This is an old revision of the document!


Archiving Workflow

The archiving workflow in the RDMS allows the owner of an RDMS Project to archive the data contained in the project folder by following a step-by-step process in the web interface.

An archive in the RDMS is a bundled dataset, called a data package, that contains both the data and its related metadata, and has been frozen by making it read-only in the system. Each archive is automatically labelled with a unique timestamp to indicate when the data was frozen.

Once archived, the dataset (data package) can be pushed to the Publication workflow (currently still in development), which will enable the metadata to be published externally in line with the Open Science framework.

During the archiving process, there are three distinct roles, each of which becomes active at different stages.

Owner/Admin: This role is responsible for assigning the data manager and metadata manager roles as well as starting the archiving process. By default, the creator of the RDMS project is its admin, but the role can also be assigned to other users (see below for info about assigning roles). Best practice is to assign this role to the project supervisor.

Data Manager: This role is responsible for verifying that the data sent to the archive is complete and uncorrupted, and giving the final approval of the archive. Best practice is to assign this role to the person(s) who are most familiar with the data.

Metadata Manager: This role is responsible for verifying and completing the metadata information related to the archive. Best practice is to assign this role to the person(s) who know the origin and scope of the data.

A single user can have any number of these roles assigned to them, and/or multiple users can have the same or different roles and work at different stages of the archiving process. The important part is that each role is assigned to at least one user; otherwise, the workflow cannot be completed.

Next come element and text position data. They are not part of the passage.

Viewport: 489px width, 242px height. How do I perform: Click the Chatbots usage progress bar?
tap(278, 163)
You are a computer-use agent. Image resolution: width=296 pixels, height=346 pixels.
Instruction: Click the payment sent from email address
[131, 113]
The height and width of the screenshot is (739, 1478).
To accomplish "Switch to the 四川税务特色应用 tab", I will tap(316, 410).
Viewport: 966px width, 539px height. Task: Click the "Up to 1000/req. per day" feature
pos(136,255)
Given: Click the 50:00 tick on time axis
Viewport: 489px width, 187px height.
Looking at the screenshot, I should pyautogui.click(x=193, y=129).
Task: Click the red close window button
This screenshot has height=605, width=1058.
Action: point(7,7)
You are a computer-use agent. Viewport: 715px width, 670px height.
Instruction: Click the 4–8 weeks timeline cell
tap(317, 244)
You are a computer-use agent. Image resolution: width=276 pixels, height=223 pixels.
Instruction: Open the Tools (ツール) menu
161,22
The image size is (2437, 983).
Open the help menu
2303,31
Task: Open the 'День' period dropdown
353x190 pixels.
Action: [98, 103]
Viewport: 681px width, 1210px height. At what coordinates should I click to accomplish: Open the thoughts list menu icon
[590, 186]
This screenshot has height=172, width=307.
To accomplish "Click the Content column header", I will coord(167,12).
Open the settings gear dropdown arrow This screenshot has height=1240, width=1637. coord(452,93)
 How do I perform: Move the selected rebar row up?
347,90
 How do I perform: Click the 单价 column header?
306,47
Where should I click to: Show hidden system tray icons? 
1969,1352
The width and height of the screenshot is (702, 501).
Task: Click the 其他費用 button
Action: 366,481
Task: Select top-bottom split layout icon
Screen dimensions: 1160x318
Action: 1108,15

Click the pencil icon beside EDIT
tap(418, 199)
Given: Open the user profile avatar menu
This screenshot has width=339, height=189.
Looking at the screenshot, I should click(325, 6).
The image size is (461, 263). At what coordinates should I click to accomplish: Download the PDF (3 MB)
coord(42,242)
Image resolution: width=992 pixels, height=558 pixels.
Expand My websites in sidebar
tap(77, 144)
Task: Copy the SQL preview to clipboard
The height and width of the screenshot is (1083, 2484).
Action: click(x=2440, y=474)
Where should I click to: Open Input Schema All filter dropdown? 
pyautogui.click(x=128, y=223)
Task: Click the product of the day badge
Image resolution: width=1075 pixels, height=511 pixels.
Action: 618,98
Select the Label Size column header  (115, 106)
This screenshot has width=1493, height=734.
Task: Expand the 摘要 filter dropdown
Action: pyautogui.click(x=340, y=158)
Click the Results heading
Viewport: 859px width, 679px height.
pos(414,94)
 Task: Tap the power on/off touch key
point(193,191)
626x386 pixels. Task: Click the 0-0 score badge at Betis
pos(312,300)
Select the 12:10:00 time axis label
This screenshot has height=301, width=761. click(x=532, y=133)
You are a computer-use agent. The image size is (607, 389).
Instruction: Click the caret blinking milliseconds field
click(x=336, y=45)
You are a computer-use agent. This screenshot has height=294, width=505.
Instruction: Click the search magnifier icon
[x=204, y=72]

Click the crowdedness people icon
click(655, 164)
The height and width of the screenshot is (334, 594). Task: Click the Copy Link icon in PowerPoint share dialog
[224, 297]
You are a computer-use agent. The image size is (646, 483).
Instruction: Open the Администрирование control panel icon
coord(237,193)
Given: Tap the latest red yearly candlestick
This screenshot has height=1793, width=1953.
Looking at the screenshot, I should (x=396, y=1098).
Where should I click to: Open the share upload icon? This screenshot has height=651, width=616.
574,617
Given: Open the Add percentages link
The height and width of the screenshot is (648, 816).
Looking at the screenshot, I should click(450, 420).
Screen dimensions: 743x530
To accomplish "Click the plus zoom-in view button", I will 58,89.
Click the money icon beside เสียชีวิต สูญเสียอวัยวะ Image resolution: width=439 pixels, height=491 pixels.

This section explains the archiving workflow starting from an existing RDMS Project and walks you through the requirements to start the workflow, the different steps, and the roles active at each step. It will also elaborate more on the content of the created data package.

Existing Project

To start an archiving workflow, the first prerequisite is that the RDMS Project you want to archive must already exist. In addition, the project must contain data. Attempting to archive an empty project will result in an error after the first step of the workflow.

Using the Web Interface

The archiving workflow requires using the RDMS web interface. It is not possible to execute the workflow via CLI, e.g., iCommands.

Correct User Privileges

If you want to start an archiving workflow as a project admin, you must have the appropriate elevated permissions to initiate the workflow and assign user roles(Data Manager and Metadata Manager). If you lack these permissions, please contact rdms-support@rug.nl. The easiest way to check if you have the correct permissions is to check if you can assign roles to users in the project management tab.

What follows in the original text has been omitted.